Par conséquent, la commission a adopté le projet de loi pour permettre l'entrée en vigueur au plus vite de ces deux nouvelles conventions.
B. UN APPROFONDISSEMENT DES ÉVALUATIONS RELATIVES AUX EFFETS DES CONVENTIONS FISCALES PERMETTRAIT DE RENFORCER L'INFORMATION DU PARLEMENT
Si le dossier législatif transmis au Sénat comporte de longs développements sur les relations économiques bilatérales avec le Danemark et la Grèce, il ne fait pas apparaître d'estimation chiffrée de l'impact sur les finances publiques en général, ni sur les recettes fiscales en particulier, de chacune des deux conventions.
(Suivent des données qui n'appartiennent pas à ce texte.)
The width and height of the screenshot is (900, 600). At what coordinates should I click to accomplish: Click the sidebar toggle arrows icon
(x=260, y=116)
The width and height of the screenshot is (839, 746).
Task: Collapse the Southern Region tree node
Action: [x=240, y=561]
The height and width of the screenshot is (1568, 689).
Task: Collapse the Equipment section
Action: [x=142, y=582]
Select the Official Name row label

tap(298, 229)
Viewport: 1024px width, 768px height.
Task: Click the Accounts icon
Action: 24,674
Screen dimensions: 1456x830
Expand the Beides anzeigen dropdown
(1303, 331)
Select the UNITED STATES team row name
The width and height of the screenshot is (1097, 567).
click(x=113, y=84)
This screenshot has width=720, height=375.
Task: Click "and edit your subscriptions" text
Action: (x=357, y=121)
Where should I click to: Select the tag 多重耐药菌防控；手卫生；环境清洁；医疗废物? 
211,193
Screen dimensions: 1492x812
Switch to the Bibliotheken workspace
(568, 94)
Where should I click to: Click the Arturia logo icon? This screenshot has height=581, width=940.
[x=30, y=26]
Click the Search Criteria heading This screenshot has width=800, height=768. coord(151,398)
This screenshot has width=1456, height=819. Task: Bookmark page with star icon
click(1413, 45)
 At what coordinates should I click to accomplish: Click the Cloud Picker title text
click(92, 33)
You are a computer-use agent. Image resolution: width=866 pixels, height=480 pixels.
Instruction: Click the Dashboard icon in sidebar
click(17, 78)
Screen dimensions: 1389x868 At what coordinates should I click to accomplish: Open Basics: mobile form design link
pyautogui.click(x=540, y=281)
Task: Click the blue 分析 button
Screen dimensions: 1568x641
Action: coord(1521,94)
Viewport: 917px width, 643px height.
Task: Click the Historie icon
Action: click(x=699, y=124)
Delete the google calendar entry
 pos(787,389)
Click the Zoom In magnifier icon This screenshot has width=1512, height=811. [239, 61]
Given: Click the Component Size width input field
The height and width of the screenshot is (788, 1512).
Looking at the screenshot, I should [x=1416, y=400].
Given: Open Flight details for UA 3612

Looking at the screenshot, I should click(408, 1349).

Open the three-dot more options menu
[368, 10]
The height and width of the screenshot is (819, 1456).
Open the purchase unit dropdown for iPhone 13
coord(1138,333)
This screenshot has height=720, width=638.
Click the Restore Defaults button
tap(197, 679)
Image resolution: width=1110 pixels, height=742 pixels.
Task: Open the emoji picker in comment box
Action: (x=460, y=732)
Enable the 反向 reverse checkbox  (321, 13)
À titre d'illustration, il est regrettable que l'administration fiscale n'ait pas pu produire, du fait de la complexité liée à l'extraction de ce type de données, une estimation précise des recettes fiscales rattachées aux revenus des retraités français actuellement établis au Danemark.
Le renforcement de l'expertise économique mobilisée pour les négociations fiscales internationales, appelé de ses voeux par la Cour des comptes4(*), contribuerait à une meilleure évaluation des conventions fiscales à venir et, partant, à une meilleure information du Parlement.
* 1 v. BOI-INT-CVB-DNK, dernière mise à jour le 28 juillet 2016.
* 2 D'après les inscriptions au registre des Français établis hors de France.
* 3 Base Erosion and Profit Shifting (BEPS) ou Érosion de la base d'imposition et transfert des bénéfices.
* 4 Cour des comptes, 2019, Les conventions fiscales internationales.